Posted by Chalcy Raja <Ch...@careerbuilder.com>.
Looking forward to the blog!

Thanks,
Chalcy

-----Original Message-----
From: lars hofhansl [mailto:larsh@apache.org] 
Sent: Thursday, January 17, 2013 9:24 PM
To: user@hbase.apache.org
Subject: Re: Hbase heap size

You'll  need more memory then, or more machines with not much disk attached.

You can look at it this way:
- The largest useful region size is 20G (at least that is the current common tribal knowledge).
- Each region has at least one memstore (one per column family actually, let's just say one for the sake of argument).

If you have 10T disks per region server then you need ~170 regions per region server (3*20G*170 ~ 10T).
If you give the memstore 35% of your heap and have 128M memstores you would need 170*128M/0.35 G ~ 60G of heap. That's already too large.
If you make the memstores 600M, you'll need 17*600/0.35 G ~ 290G of heap (if all memstores are being written to simultaneously).

There are ways to address that.
If you expect that not all memstores are written to at the same time, you can leave them smaller and increase their size multipliers, which allows them to be temporarily larger.

Again, this is just back of the envelope.

This is a lengthy topic, I'm planning a blog post around this. There are a bunch or parameters that can be tweaked based on workload.

The main take away for HBase is that you have to match disk space with Java heap.

-- Lars



________________________________
 From: Varun Sharma <va...@pinterest.com>
To: user@hbase.apache.org; lars hofhansl <la...@apache.org>
Sent: Thursday, January 17, 2013 3:24 PM
Subject: Re: Hbase heap size
 
Thanks for the info. I am looking for a balance where I have a write heavy work load and need excellent read latency. So 40 % to block cache for caching, 35 % to memstore.

But I would like to also reduce the number of HFiles and amount of compaction activity. So, having few number of regions and much larger memstore flush size - like 640M. Could a large memstore flush be a problem in some sense ? Are updates blocked on memstore flush ? In my case, I would expect a 600M sized memstore to materialize into a 200-300M sized HFile.

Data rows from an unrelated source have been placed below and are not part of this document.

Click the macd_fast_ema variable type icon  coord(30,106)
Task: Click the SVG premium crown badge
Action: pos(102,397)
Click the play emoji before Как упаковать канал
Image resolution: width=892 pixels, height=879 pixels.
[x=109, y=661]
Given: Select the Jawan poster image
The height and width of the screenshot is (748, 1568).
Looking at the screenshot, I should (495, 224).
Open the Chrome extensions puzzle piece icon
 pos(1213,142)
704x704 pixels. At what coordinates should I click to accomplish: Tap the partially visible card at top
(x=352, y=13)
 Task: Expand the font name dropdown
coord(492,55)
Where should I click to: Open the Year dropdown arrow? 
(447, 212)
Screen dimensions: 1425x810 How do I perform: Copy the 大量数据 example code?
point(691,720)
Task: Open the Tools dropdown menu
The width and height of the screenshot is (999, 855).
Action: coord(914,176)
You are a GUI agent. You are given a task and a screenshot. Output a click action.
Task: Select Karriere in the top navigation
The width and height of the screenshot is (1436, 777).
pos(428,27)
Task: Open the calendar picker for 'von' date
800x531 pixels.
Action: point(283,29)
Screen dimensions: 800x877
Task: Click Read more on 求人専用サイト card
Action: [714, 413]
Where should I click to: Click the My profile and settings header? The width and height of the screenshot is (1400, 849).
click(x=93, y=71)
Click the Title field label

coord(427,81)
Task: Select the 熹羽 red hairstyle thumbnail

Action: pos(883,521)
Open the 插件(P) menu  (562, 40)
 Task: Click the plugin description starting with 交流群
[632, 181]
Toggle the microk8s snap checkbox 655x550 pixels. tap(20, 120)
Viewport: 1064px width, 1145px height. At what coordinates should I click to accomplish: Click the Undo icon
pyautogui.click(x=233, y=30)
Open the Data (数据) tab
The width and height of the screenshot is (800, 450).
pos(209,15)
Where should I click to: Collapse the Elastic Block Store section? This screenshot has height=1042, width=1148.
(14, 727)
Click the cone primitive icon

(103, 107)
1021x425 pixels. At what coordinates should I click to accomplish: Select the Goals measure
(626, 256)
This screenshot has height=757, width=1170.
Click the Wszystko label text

On Thu, Jan 17, 2013 at 2:31 PM, lars hofhansl <la...@apache.org> wrote:

> A good rule of thumb that I found is to give each region server a Java 
> help that is roughly 1/100th of the size of the disk space per region 
> server.
> (that is assuming all the default setting: 10G regions, 128M 
> memstores, 40% of heap for memstores, 20% of heap for block cache, 
> 3-way replication)
>
>
> That is, if you give the region server a 10G heap, you can expect to 
> be able to serve about 1T worth of disk space.
>
> That can be tweaked of course (increase the region size to 20G, if 
> your load is mostly readonly you shrink the memstores, etc).
> That way you can reduce that ratio to 1/200 or even less.
>
>
> I'm sure other folks will have more detailed input.
>
>
> -- Lars
>
>
>
> ________________________________
>  From: Varun Sharma <va...@pinterest.com>
> To: user@hbase.apache.org
> Sent: Thursday, January 17, 2013 1:15 PM
> Subject: Hbase heap size
>
> Hi,
>
> I was wondering how much folks typical give to hbase and how much they 
> leave for the file system cache for the region server. I am using 
> hbase
> 0.94 and running only the region server and data node daemons. I have 
> a system with 15G ram.
>
> Thanks
>

Re: Hbase heap size

Posted by lars hofhansl <la...@apache.org>.
You'll  need more memory then, or more machines with not much disk attached.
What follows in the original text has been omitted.